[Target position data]
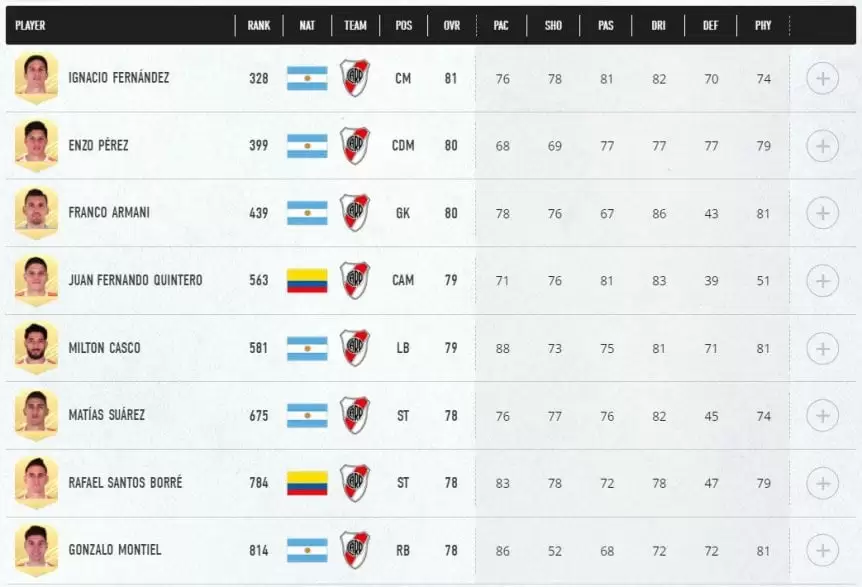Click Argentina flag in Franco Armani row

pyautogui.click(x=307, y=213)
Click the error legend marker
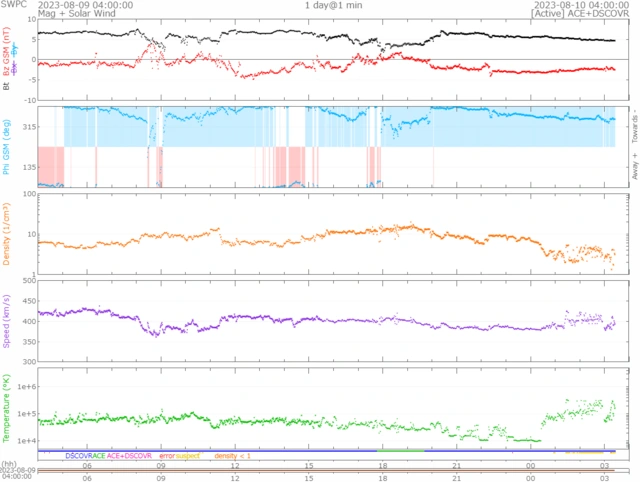The width and height of the screenshot is (640, 482). click(167, 455)
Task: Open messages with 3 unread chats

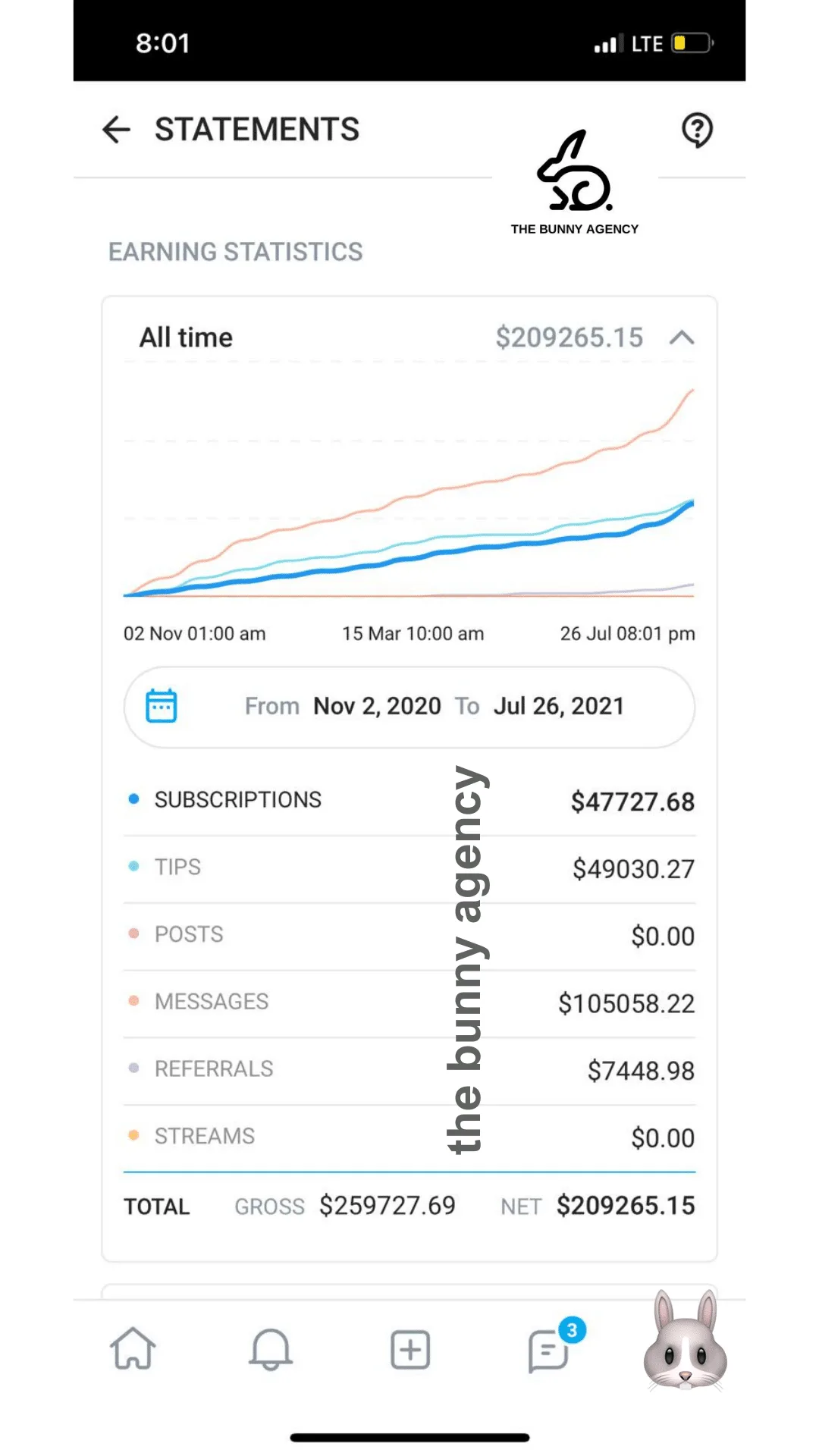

Problem to solve:
Reproduce the data above verbatim, omitting the pictures.

Worked solution:
Click Argentina flag in Franco Armani row

pyautogui.click(x=307, y=213)
Click the error legend marker
The width and height of the screenshot is (640, 482). click(167, 455)
Task: Open messages with 3 unread chats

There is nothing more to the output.